The sensitive interaction of x rays with atomic electrons makes x-ray diffraction foremost among the methods available to determine the arrangement of atoms in a crystal. X rays reflected from the lattice planes produce a set of Bragg peaks of various intensities, with each peak characterized by a vector that measures the momentum transfer. For normal crystals, it takes just three integers—Miller indices—to label the reflections, from which a map of the triply periodic electron density can be reconstructed, provided one can also infer the phases of the reflected waves.

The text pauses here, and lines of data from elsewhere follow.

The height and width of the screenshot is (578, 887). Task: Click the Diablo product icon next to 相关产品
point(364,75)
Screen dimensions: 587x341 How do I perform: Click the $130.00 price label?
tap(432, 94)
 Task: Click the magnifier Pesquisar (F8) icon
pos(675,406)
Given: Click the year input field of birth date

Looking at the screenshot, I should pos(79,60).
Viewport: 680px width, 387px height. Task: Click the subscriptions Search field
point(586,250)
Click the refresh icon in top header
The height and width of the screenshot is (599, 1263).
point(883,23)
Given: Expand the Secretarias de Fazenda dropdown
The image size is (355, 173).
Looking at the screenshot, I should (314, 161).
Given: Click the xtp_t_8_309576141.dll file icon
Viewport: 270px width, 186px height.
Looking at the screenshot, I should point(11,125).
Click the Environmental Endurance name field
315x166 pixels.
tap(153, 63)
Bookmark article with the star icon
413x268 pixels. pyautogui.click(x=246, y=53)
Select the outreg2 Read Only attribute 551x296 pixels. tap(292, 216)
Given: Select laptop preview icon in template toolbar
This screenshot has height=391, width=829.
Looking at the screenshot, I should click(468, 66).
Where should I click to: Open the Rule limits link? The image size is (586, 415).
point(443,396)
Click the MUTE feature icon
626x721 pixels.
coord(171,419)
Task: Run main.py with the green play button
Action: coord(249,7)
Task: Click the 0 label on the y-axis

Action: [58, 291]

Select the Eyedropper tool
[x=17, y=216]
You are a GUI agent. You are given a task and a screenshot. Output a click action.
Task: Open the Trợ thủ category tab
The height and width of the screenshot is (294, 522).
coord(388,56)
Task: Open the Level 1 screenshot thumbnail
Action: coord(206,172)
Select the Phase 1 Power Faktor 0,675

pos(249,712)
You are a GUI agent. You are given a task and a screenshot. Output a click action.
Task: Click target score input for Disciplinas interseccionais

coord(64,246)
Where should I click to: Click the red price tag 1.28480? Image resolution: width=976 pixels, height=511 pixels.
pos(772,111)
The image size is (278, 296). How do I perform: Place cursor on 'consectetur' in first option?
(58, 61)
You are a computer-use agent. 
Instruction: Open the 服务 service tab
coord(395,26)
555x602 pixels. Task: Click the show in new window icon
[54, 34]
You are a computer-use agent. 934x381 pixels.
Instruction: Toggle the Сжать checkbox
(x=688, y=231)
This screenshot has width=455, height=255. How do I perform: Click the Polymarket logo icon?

The lack of periodic order in quasicrystals complicates the analysis of their diffraction data. Calculations are done in the framework of hyperspace crystallography, a mathematical approach that treats a quasicrystal as a three-dimensional slice through a structure that is periodic in a higher-dimensional space. In that framework, a quasicrystal structure is defined by arrangements of 3D hypersurfaces in 6D space—in contrast to a normal crystal, which is defined by arrangements of 0D points, the atoms, in 3D space.
To determine the physical structure, the crystallographer must go through the arduous process of determining the positions, sizes, and detailed shapes of those hypersurfaces, sometimes called occupation domains, through a complete 6D analysis of the diffraction spectrum. Strictly speaking, the occupation domains are regions where electron densities are concentrated in the 6D unit cell. To recover a 3D perspective, one then cuts a slice through that 6D cell.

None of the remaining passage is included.